I have a basic regex pattern to split a word in two if hyphen or slash is included, so I get just the part before the hyphen or slash:

(.*(?<!\w)(CO-OP|CO|CO.)(?!\w).*)[-/](\s*\w+.*)

However, this regex is breaking incorrectly when providing ABC CO-OP ELEMENTARY SCHOOL. This string is becoming just ABC CO. However, if I remove CO from the alternators, the string is returned in its original form ABC CO-OP ELEMENTARY SCHOOL which is correct. In addition, the string ARMSTRONG CO-OP ELEMENTARY SCHOOL / ECOLE PRIMAIRE ARMSTRONG COOPERATIVE should be broken to become ARMSTRONG CO-OP ELEMENTARY SCHOOL without the string after slash.
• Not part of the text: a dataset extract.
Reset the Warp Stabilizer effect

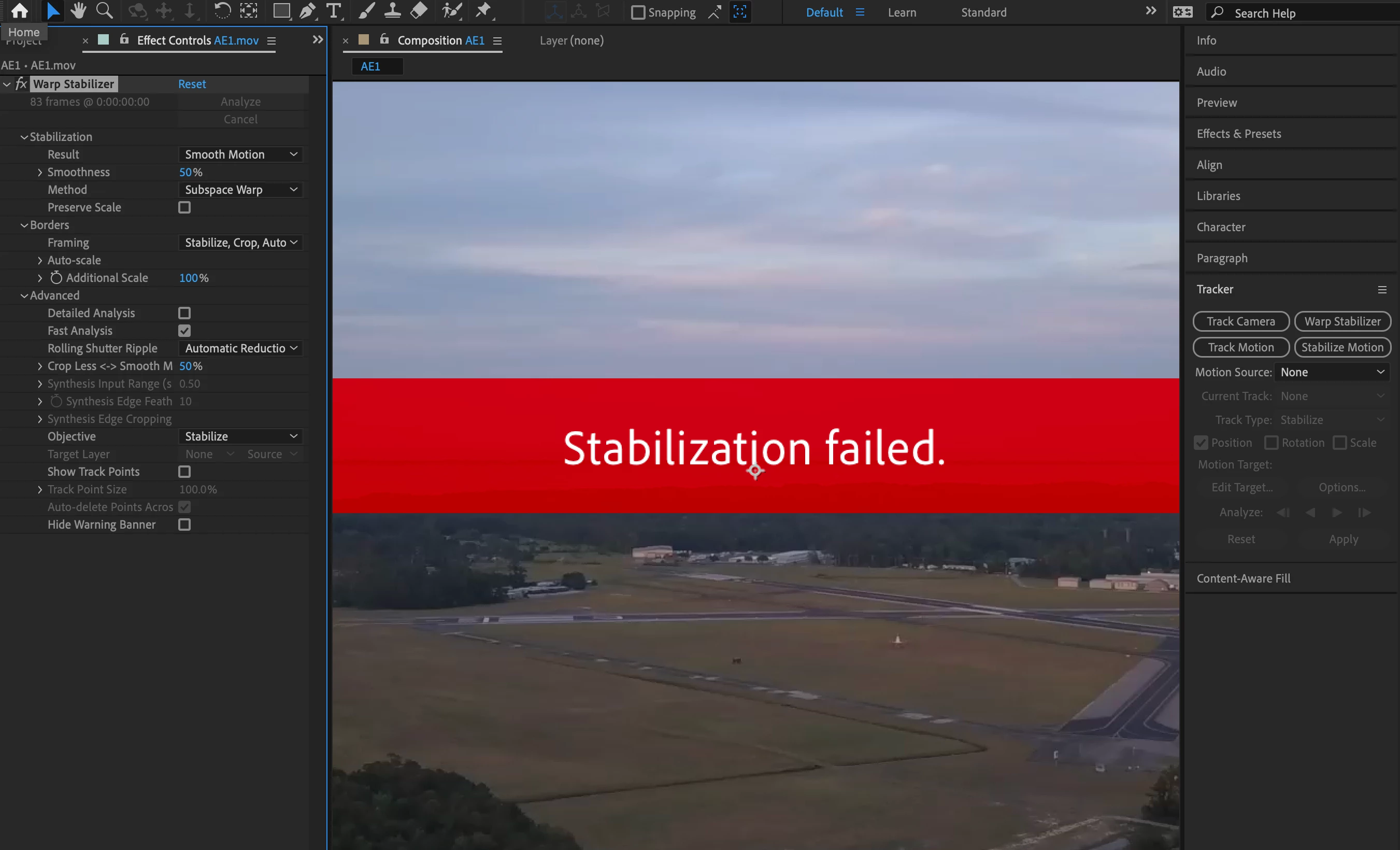point(192,84)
Why CO is matched in the alternators and used to break the string?

John Barton
  • 1,581
  • 4
  • 25
  • 51
  • `CO.` should be `CO[.]` or `CO\.` but that's not your current issue. You could use control verbs to skip the `co,co.,co-op` matches. – user3783243 May 26 '20 at 02:08

1 Answers1

2

Your issue is that your regex requires there to be a - or a \ in the string, so it is forcing ABC CO-OP ELEMENTARY SCHOOL to split on the - in CO-OP. If you:

  1. make the second part of the regex optional;
  2. change the .* at the end of the first group to be lazy (.*?); and
  3. add start and end-of-string anchors

you will get the results you want:

^(.*(?<!\w)(?:CO-OP|CO|CO\.)(?!\w).*?)(?:[-/](\s*\w+.*))?$

Demo on regex101

Note also that the . in CO. should be escaped.

Nick
  • 138,499
  • 22
  • 57
  • 95